St. Bernard Parish Schools Get $148.3 Million From FEMA
The Federal Emergency Management Agency is releasing $148.3 million to rebuild St. Bernard Parish’s public schools. The amount comes after years of negotiating, and is $60 million more than the agency’s initial assessment of loss value after Hurricane Katrina. The amount will help the St. Bernard school board consolidate its rebuilding projects to improve select facilities. The amount is part of $500 million the district has received from FEMA.
FEMA’s Louisiana Recovery Office’s Deputy Director of Programs Andre Cadogan said, “Our consolidated funding best reflects the needs of the St. Bernard Parish School Board as they embark on their final rebuilding efforts and becoming the first school system in Louisiana destroyed by Hurricane Katrina to reach their end goal -- full recovery.”
In 2008, Sen. Mary Landrieu, D-La. pushed for legislation to allow for lump-sum payments and reduced penalties for alternative plans, such as St. Bernard’s plan to consolidate its original 14 facilities down to 9 facilities.
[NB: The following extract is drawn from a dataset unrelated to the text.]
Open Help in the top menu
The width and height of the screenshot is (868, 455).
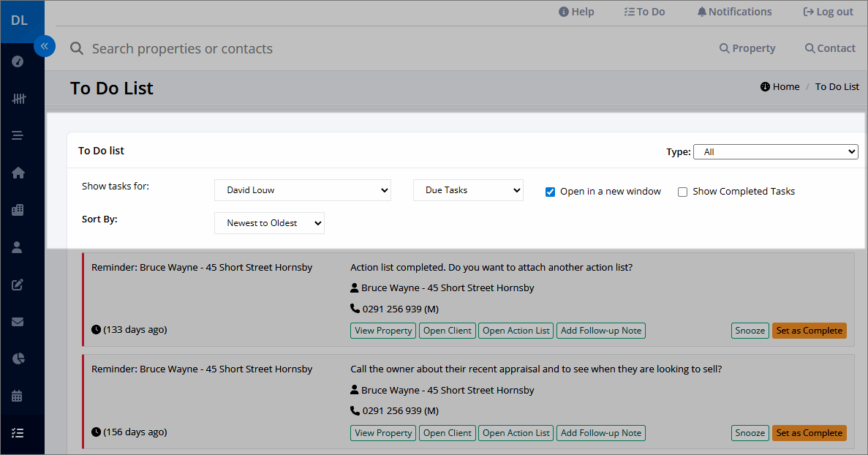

The move from approving disaster payments on a project by project basis to providing single block payments allows the district to exercise autonomy when it comet to allocating funds for improvements.
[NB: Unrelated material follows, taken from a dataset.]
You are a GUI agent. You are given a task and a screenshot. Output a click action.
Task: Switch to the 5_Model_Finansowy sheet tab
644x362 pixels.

“The whole intent isn’t to give you more than what you had before, but to give you the financial value of what you had in the past and not tie you to have to do exactly what you had previously,” said St. Bernard Schools Superintendent Doris Voitier. “You have to think how you are going to rebuild to service the community you have now and the community you expect the parish to become.”
Post-Katrina recovery efforts have been volatile issues for parishes. The school district argument has been that FEMA undervalued the cost of rebuilding in today’s marketplace, and FEMA’s reassessment of district losses is a critical step toward rebuilding schools.
St. Bernard parish had three public high schools before Katrina. Today, Chalmette High School is the only one. It is undergoing a three-year renovation and expansion project. The school district has completed Joe Davies and J.F. Gauthier Elementary schools, a new Ninth Grade Academy, a cultural arts building, and a transportation, maintenance and storage building.
Other projects in the works are LaCoste Elementary and Arabi Elementary School Gymnasium openings, and the conversion of the Maumus Center to a science center, planetarium, and Hurricane Katrina museum.